By Steven | October 17, 2012
We’ve now seen John Banks’ attempt to convince the police not to release (under the Official Information Act) information about him from their investigation into his alleged breaches of electoral law. His lawyer makes some very interesting arguments. Release would trigger “irresponsible commentary” from Banks’ “political adversaries”. It would “bring the criminal justice system into disrepute”. And:
the release of information from the investigation file would no doubt allow political adversaries of Mr Banks and media commentators alike to pore over such material and selectively highlight matters considered politically advantageous [or] ‘newsworthy’.

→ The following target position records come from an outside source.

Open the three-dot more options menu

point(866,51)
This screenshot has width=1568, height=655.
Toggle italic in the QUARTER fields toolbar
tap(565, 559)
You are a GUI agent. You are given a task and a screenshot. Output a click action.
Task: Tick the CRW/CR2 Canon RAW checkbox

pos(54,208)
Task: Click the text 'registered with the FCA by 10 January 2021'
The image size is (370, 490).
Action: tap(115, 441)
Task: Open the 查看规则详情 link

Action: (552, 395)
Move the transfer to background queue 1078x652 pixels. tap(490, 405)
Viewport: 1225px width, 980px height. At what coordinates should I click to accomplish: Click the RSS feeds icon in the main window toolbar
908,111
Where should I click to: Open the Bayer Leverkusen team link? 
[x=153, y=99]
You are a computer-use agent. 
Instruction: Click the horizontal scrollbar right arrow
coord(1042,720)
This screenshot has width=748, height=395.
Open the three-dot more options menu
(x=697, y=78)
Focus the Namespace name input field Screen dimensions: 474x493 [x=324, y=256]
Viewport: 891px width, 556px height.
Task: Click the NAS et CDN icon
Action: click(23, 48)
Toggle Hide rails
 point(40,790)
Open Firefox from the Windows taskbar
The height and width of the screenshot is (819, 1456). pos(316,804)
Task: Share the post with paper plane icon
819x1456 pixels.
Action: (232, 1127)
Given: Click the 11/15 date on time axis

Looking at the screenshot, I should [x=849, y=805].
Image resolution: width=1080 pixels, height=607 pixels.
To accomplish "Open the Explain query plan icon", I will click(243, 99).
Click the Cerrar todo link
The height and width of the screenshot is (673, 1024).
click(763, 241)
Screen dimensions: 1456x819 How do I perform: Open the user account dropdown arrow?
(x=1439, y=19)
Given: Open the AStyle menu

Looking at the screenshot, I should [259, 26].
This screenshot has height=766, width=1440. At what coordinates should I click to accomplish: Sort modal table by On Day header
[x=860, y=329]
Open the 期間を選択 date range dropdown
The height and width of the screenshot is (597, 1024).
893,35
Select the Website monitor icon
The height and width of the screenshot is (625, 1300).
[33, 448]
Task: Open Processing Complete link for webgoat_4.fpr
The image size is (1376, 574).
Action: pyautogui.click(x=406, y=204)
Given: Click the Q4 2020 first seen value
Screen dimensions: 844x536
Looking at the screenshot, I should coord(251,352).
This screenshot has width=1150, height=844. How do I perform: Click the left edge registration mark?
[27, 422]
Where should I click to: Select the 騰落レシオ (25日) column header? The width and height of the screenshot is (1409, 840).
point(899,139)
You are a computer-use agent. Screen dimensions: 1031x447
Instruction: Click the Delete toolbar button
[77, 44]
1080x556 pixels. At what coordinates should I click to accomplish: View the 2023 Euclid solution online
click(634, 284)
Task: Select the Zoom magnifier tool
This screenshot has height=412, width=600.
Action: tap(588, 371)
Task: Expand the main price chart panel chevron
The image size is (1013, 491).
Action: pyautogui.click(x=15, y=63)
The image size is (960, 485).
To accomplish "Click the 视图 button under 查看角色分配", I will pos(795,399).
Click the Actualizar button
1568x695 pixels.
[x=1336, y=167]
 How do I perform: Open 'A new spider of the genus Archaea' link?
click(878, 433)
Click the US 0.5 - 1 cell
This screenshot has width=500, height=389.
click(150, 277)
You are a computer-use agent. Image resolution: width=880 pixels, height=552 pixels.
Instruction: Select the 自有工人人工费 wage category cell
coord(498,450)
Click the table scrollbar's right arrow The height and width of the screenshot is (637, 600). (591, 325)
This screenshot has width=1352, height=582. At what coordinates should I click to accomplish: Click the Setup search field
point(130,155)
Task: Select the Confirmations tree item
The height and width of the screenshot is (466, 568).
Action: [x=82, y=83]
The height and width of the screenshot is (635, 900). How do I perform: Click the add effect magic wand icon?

Marvelous. Possibly accurate, even. But there is one problem. This reasoning has nothing to do with the Official Information Act. None of these arguments constitute grounds for withholding information under the OIA. Worse than that, they run directly contrary to the principles that underscore that Act, and that have repeatedly been emphasised by the Ombudsmen. As the Danks Committee said when recommending the creation of the OIA:
The fact that the release of certain information may give rise to criticism or embarrassment of the government is not an adequate reason for withholding it from the public.
That applies equally to criticism the person happens to think might be unfounded.
In the event, the police released information but redacted big chunks of it relating to Banks and his staff and donors. Some of those deletions seem questionable. As Andrew Geddis has cogently pointed out, for example, how can privacy be invoked to protect the identity of a donor whose name the police concluded was required by law to be revealed?
The police withheld some information on grounds of privacy, confidentiality and legal professional privilege. They properly balanced these interests against the public interest in disclosure of information, and accepted that there is a high public interest. It also seems that they consulted the Ombudsmen before making the release decision.
Now, it’s not clear what, if any, influence Banks’ lawyer’s arguments had. (To be fair, I haven’t seen the full context of the arguments, so some might have been more on point). But we can only hope that the passages quoted above carried no water at all. If they did, then I’d expect the officials from the Ombudsmen’s office who are reviewing the release decision will give them short shrift.